ECLI:NL:HR:2025:1578

Hoge Raad

Datum uitspraak
17 oktober 2025
Publicatiedatum
17 oktober 2025
Zaaknummer
24/00623
Instantie
Hoge Raad
Type
Uitspraak
Procedures
  • Cassatie
Vindplaatsen
  • Rechtspraak.nl
AI samenvatting door LexboostAutomatisch gegenereerd

Cassatie tegen uitspraak Gerechtshof Arnhem-Leeuwarden inzake rioolheffing

In deze zaak heeft de Hoge Raad op 17 oktober 2025 uitspraak gedaan in een cassatieprocedure tegen een eerdere uitspraak van het Gerechtshof Arnhem-Leeuwarden, gedateerd 9 januari 2024. De zaak betreft de aan belanghebbende opgelegde aanslagen in de rioolheffing voor de maand december 2019 en het jaar 2020. Belanghebbende, vertegenwoordigd door J. Robben, heeft beroep in cassatie ingesteld tegen de uitspraak van het Hof, waarin het hoger beroep van belanghebbende tegen een eerdere uitspraak van de Rechtbank Noord-Nederland werd behandeld. De Rechtbank had in deze eerdere uitspraak de aanslagen in de rioolheffing bevestigd.

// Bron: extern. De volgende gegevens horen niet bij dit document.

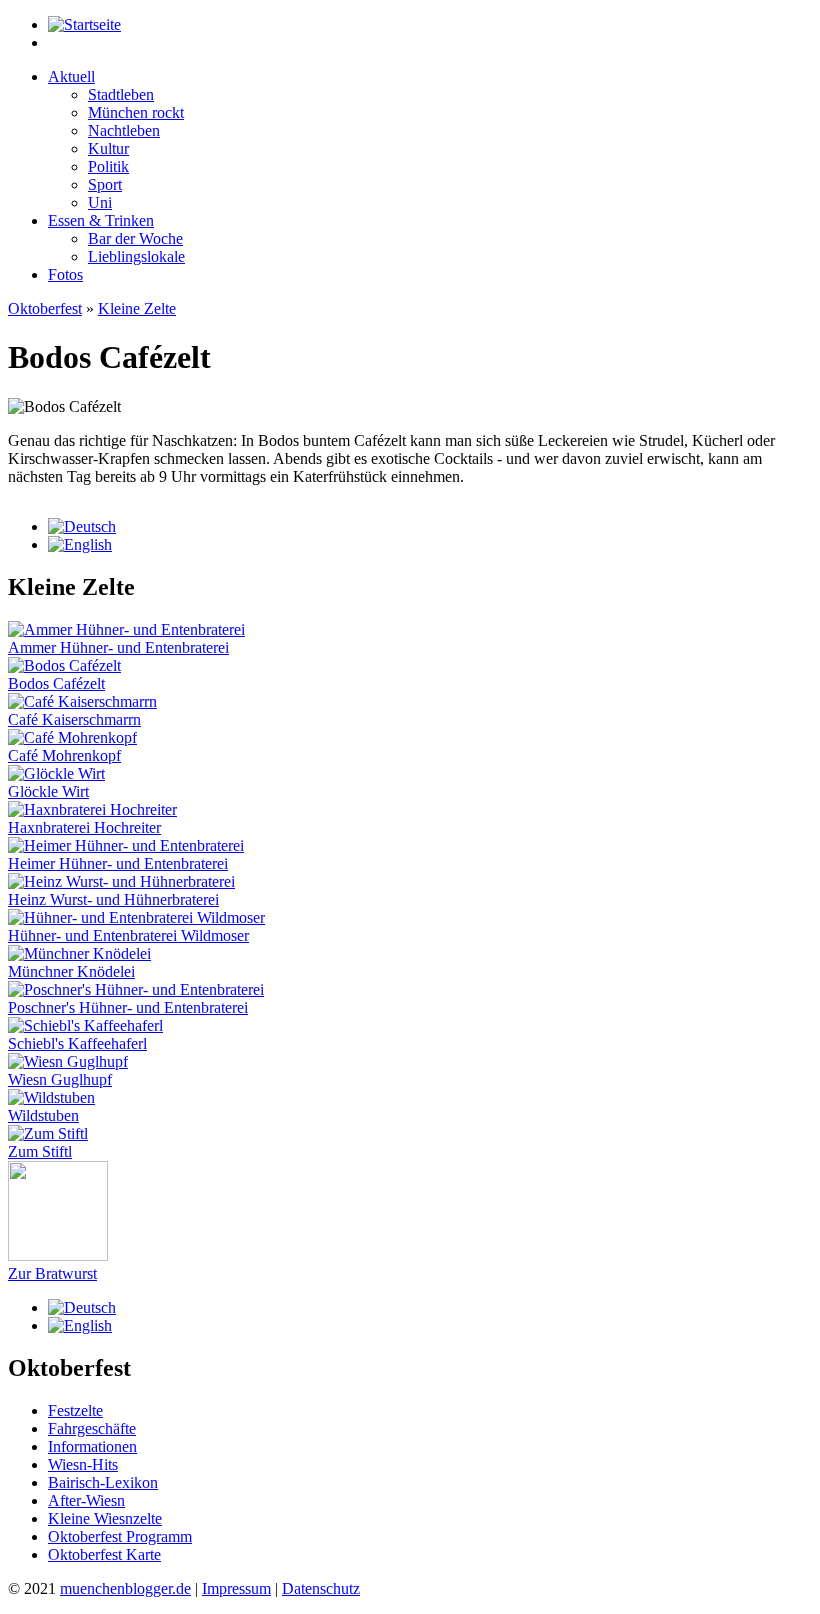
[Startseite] (84, 24)
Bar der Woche (135, 238)
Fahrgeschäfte (92, 1428)
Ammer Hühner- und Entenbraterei (118, 647)
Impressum (236, 1588)
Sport (105, 184)
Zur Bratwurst (52, 1273)
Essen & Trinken (101, 220)
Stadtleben (121, 94)
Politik (108, 166)
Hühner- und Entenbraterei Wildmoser (128, 935)
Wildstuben (43, 1115)
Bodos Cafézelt (56, 683)
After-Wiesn (86, 1500)
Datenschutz (321, 1588)
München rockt (136, 112)
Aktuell (71, 76)
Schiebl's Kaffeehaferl (77, 1043)
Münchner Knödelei (71, 971)
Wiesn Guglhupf (60, 1079)
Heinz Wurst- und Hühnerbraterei (113, 899)
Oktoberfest (45, 308)
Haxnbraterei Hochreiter (84, 827)
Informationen (92, 1446)
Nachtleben (124, 130)
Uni (100, 202)
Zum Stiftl (40, 1151)
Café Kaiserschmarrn (74, 719)
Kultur (108, 148)
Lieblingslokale (136, 256)
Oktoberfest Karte (104, 1554)
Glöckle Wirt (48, 791)
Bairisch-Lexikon (103, 1482)
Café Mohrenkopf (64, 755)
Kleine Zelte (137, 308)
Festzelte (75, 1410)
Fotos (65, 274)
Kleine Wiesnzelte (105, 1518)
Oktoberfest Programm (120, 1536)
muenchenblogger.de (125, 1588)
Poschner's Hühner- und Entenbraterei (128, 1007)
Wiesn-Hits (83, 1464)
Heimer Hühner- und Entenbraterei (118, 863)
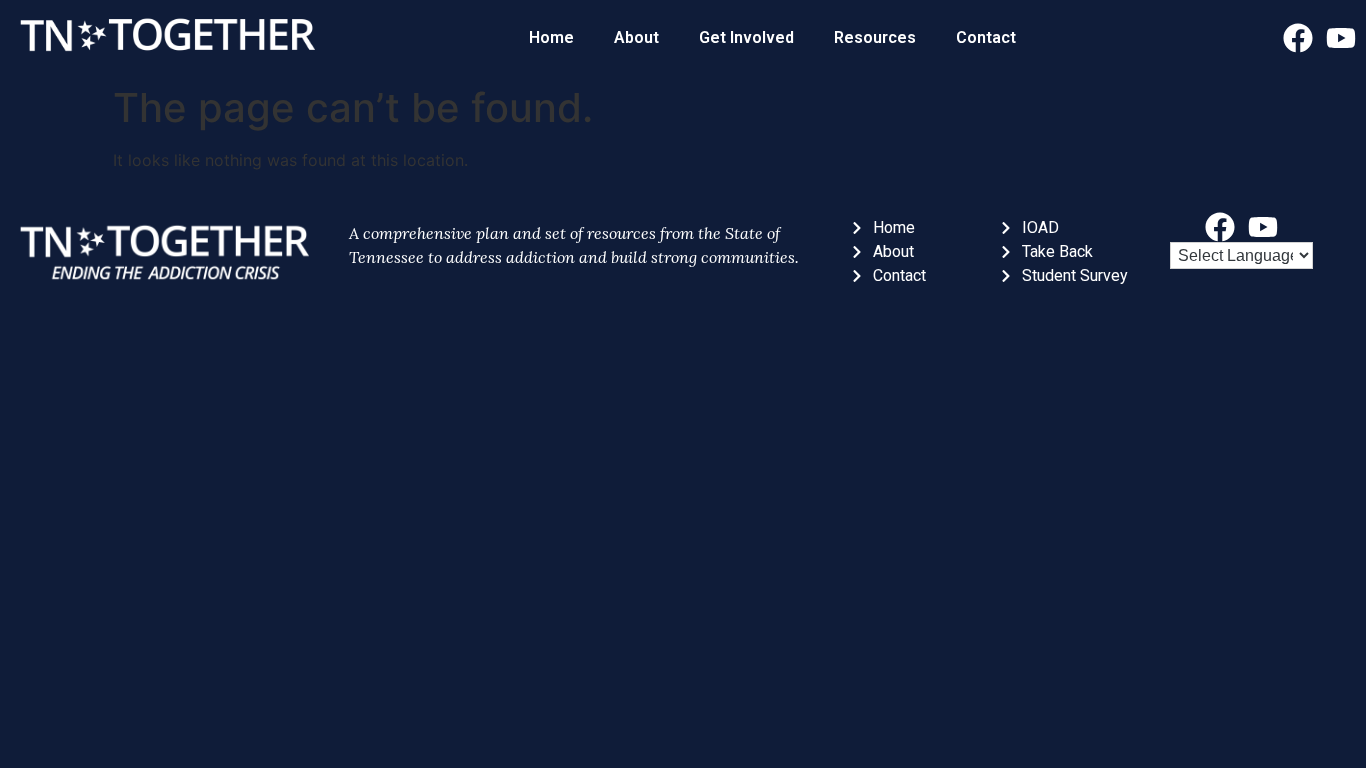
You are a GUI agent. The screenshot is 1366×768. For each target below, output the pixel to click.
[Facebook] (1298, 38)
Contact (986, 37)
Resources (875, 37)
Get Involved (746, 37)
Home (551, 37)
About (636, 37)
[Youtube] (1341, 38)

De Hoge Raad heeft de klachten van belanghebbende over de uitspraak van het Hof beoordeeld. De Hoge Raad concludeert dat de klachten niet kunnen leiden tot vernietiging van de uitspraak van het Hof. Het is niet nodig om de redenen voor dit oordeel verder te motiveren, aangezien de klachten niet van belang zijn voor de eenheid of ontwikkeling van het recht, zoals vermeld in artikel 81, lid 1, van de Wet op de rechterlijke organisatie.

Daarnaast heeft de Hoge Raad geen aanleiding gezien om een veroordeling in de proceskosten uit te spreken. De Hoge Raad verklaart het beroep in cassatie ongegrond, waarmee de uitspraak van het Gerechtshof in stand blijft.

Uitspraak

HOGE RAAD DER NEDERLANDEN
BELASTINGKAMER
Nummer24/00623
Datum17 oktober 2025
ARREST
in de zaak van
[X] (hierna: belanghebbende)
op het beroep in cassatie tegen de uitspraak van het Gerechtshof Arnhem-Leeuwarden, van 9 januari 2024, nrs. BK-ARN 23/235 tot en met 23/270 [1] , op het hoger beroep van belanghebbende tegen een uitspraak van de Rechtbank Noord-Nederland (nrs. LEE 21/866 tot en met 21/878, 22/1617 tot en met 22/1626 en 22/3435 tot en met 22/3447) betreffende aan belanghebbende voor de maand december 2019 en voor het jaar 2020 opgelegde aanslagen in de rioolheffing voor het gebruikersdeel.

1.Geding in cassatie

Belanghebbende, vertegenwoordigd door J. Robben, heeft tegen de uitspraak van het Hof beroep in cassatie ingesteld.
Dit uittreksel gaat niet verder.